• [Exercise requirements]: Show me every line in the listing that has the word "name".

• [Data for review]:
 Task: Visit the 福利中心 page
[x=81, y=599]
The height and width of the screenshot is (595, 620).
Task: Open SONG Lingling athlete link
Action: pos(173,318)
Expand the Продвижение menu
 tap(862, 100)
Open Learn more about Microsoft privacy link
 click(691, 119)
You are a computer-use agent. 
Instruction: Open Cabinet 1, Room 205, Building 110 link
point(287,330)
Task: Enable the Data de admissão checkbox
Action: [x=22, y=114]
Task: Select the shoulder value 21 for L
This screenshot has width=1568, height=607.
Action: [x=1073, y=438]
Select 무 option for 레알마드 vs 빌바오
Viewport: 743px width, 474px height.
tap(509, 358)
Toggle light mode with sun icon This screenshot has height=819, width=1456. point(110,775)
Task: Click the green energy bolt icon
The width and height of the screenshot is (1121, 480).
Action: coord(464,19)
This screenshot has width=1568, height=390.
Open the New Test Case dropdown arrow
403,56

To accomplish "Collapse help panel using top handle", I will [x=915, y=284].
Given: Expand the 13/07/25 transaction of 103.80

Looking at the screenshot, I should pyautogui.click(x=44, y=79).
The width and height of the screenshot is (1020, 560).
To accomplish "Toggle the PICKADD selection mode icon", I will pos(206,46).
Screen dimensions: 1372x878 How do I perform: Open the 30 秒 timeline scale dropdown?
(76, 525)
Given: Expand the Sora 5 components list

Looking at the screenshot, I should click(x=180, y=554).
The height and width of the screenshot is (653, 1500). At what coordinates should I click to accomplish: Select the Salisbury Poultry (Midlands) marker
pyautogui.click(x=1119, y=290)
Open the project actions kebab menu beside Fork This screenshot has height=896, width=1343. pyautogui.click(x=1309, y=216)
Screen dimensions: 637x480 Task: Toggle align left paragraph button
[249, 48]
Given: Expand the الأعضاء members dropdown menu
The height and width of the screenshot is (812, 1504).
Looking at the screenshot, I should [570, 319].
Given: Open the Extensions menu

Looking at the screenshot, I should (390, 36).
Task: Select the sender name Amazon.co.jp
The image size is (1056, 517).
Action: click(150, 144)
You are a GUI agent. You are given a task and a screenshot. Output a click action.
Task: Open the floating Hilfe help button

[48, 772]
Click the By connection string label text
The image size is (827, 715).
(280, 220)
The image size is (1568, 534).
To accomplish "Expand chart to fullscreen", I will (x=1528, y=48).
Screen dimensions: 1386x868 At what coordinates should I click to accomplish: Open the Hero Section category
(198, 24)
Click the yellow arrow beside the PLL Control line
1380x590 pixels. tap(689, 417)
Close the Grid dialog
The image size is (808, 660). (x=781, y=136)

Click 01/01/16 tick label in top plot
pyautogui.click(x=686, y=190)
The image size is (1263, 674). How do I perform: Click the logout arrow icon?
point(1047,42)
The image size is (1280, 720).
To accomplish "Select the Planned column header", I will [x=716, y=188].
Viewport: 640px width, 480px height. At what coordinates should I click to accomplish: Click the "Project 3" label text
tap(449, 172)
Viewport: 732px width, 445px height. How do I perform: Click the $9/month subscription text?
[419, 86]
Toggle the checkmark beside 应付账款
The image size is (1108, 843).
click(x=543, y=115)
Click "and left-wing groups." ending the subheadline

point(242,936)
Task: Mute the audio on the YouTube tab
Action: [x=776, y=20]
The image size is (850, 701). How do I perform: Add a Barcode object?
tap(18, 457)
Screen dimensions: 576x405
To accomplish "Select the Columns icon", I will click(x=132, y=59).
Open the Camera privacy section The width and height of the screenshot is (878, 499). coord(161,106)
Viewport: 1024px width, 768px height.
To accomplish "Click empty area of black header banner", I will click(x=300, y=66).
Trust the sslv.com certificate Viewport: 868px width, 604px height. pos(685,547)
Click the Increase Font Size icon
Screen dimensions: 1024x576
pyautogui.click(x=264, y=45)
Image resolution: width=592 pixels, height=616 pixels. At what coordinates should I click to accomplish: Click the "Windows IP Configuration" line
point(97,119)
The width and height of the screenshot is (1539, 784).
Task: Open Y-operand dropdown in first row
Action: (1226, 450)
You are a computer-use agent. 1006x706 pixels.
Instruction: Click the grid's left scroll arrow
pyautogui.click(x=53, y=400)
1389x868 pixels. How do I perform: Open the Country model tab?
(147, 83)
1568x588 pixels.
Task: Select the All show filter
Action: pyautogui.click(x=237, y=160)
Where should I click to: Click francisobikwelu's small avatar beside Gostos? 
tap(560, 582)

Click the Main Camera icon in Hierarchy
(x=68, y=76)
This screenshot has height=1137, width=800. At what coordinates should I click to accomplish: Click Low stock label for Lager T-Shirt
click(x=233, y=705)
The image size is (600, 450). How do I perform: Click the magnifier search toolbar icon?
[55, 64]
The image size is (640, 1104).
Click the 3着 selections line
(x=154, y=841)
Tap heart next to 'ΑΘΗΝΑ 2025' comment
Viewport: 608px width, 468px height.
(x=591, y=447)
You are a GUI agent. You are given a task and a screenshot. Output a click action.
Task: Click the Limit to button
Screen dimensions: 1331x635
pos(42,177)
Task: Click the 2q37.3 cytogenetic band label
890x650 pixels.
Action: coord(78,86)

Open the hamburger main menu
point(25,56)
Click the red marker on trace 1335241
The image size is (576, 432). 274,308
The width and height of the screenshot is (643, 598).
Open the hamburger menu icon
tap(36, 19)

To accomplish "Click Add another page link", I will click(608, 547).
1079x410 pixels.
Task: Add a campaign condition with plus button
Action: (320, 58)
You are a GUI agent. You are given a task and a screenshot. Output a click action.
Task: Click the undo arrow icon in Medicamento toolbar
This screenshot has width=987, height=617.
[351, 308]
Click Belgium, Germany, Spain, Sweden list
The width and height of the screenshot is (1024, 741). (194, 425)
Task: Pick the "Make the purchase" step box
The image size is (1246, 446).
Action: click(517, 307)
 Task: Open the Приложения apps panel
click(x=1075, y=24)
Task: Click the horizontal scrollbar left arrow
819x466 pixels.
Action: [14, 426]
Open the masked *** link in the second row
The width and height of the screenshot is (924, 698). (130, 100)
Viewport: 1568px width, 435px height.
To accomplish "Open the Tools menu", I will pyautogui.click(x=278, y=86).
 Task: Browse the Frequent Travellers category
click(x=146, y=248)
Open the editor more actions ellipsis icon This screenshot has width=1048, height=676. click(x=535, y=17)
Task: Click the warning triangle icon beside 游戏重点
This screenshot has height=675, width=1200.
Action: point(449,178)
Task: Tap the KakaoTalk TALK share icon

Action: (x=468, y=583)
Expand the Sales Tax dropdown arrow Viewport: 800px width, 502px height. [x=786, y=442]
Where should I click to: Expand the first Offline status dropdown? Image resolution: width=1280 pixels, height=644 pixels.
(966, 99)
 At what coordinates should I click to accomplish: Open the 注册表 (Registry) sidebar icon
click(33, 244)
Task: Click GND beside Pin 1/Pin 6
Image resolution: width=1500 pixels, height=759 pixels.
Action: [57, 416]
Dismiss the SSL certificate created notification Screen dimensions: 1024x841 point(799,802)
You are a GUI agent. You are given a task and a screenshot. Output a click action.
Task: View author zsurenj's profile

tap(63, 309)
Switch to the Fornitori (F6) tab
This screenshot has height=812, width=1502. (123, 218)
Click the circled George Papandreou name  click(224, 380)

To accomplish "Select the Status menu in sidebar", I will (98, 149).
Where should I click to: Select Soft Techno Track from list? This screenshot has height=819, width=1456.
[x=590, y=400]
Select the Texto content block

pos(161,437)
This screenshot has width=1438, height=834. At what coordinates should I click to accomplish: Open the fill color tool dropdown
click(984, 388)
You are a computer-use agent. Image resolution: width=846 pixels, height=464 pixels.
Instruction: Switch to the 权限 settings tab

• [Reply to the task]:
Task: Select the sender name Amazon.co.jp
Click the circled George Papandreou name  click(224, 380)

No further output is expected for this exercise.